▶ _EXERCISE PROMPT_: Scan the data that follows and count the lines with the string "computer"; answer with the count alone.
SUPPLIED RECORDS Start Marker
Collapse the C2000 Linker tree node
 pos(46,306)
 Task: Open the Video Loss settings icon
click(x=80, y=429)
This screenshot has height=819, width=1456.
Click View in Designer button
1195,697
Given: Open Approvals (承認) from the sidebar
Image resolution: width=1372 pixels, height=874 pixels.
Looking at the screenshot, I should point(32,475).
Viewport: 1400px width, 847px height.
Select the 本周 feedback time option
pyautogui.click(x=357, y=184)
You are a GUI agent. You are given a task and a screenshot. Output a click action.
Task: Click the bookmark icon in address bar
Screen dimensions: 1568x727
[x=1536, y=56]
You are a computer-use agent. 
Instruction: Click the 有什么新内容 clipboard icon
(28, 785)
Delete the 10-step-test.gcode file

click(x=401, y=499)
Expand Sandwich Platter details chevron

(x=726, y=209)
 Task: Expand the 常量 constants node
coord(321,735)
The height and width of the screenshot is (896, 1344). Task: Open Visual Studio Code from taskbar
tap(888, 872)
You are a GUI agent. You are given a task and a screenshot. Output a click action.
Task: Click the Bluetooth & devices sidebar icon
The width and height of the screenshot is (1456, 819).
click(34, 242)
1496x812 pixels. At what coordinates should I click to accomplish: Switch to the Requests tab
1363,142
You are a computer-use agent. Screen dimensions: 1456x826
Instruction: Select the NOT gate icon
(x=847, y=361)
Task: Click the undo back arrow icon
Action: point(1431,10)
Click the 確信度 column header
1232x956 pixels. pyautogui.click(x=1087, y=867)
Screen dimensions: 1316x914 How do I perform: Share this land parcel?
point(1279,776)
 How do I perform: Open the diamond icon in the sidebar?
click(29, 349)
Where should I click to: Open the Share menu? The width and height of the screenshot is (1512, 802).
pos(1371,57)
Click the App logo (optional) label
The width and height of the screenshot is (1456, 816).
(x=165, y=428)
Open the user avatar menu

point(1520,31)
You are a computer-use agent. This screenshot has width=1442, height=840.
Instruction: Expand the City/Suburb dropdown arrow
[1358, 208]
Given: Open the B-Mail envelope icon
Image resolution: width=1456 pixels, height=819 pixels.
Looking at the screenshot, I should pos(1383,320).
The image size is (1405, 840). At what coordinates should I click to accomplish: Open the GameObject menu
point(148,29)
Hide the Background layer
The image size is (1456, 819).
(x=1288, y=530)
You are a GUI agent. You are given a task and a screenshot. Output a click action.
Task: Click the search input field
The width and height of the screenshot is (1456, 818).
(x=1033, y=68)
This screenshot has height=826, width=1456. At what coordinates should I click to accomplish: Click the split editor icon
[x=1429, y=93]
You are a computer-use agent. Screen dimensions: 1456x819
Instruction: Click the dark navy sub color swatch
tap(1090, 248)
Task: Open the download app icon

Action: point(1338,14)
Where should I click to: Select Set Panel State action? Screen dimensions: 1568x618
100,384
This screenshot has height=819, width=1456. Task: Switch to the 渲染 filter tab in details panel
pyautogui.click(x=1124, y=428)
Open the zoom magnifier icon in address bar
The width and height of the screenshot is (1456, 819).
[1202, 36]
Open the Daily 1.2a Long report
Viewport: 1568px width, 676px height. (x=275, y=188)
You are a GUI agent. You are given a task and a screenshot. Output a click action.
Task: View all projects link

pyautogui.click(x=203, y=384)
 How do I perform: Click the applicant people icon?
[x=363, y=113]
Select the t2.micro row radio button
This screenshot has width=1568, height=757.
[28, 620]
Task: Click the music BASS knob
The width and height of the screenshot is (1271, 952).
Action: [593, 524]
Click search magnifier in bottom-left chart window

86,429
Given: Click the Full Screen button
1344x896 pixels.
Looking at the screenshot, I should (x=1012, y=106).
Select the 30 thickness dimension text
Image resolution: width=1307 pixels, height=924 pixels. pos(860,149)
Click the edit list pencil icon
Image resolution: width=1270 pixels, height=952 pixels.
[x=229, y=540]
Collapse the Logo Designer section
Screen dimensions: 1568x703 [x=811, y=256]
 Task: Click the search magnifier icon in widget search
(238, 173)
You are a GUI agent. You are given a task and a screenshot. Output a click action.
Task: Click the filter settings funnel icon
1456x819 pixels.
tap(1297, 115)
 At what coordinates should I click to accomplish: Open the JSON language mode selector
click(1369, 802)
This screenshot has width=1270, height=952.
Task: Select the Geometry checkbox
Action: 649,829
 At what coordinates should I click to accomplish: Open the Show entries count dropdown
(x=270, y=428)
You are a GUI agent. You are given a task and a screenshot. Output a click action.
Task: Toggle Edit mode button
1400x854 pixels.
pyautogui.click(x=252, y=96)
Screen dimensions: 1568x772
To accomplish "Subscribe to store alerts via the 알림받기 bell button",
SUPPLIED RECORDS End Marker
▶ _REPLY_: 4